The easiest way to use Agent Firewall is through existing Coder modules, such
as the
[Claude Code module](https://registry.coder.com/modules/coder/claude-code). It
can also be ran directly in the terminal by installing the
[CLI](https://github.com/coder/boundary).

## Configuration

> [!NOTE]
> For information about version requirements and compatibility, see the [Version Requirements](https://coder.com/docs/ai-coder/agent-firewall/version.md) documentation.

Agent Firewall is configured using a `config.yaml` file. This allows you to
maintain allow lists and share detailed policies with teammates.

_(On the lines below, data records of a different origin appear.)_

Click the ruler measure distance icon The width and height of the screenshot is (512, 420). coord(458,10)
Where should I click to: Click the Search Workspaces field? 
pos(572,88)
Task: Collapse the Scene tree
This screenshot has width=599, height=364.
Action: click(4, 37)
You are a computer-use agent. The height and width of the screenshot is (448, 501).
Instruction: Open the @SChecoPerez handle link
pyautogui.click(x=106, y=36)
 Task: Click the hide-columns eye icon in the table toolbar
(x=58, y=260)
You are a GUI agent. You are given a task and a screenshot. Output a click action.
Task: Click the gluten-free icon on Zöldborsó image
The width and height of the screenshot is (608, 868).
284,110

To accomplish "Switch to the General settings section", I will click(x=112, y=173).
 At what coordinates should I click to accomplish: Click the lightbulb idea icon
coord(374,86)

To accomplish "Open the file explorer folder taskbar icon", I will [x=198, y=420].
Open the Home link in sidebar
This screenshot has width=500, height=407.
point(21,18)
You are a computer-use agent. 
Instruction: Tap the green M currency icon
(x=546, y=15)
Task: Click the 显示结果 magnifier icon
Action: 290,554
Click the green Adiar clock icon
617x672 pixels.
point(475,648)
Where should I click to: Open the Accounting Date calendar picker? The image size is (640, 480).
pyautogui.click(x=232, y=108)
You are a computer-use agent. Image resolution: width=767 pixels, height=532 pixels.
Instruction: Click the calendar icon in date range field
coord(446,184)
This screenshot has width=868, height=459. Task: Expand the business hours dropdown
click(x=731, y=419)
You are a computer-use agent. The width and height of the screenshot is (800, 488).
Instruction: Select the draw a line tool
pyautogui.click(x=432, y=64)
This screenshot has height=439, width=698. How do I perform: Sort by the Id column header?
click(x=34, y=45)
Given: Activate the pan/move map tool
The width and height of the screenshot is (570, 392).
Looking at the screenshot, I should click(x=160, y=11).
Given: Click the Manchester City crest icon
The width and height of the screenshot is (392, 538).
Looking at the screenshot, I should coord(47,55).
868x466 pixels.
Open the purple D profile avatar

In your Terraform module, enable Agent Firewall with minimal configuration:

```tf
module "claude-code" {
  source              = "dev.registry.coder.com/coder/claude-code/coder"
  version             = "4.7.0"
  enable_boundary     = true
}
```

Create a `config.yaml` file in your template directory with your policy. For the
Claude Code module, use the following minimal configuration:

```yaml
allowlist:
  - "domain=dev.coder.com" # Required - use your Coder deployment domain
  - "domain=api.anthropic.com" # Required - API endpoint for Claude
  - "domain=statsig.anthropic.com" # Required - Feature flags and analytics
  - "domain=claude.ai" # Recommended - WebFetch/WebSearch features
  - "domain=*.sentry.io" # Recommended - Error tracking (helps Anthropic fix bugs)
jail_type: nsjail
log_dir: /tmp/boundary_logs
proxy_port: 8087
log_level: warn
```

For a basic recommendation of what to allow for agents, see the
[Anthropic documentation on default allowed domains](https://code.claude.com/docs/en/claude-code-on-the-web#default-allowed-domains).
For a comprehensive example of a production Agent Firewall configuration, see
the
[Coder dogfood policy example](https://github.com/coder/coder/blob/main/dogfood/coder/boundary-config.yaml).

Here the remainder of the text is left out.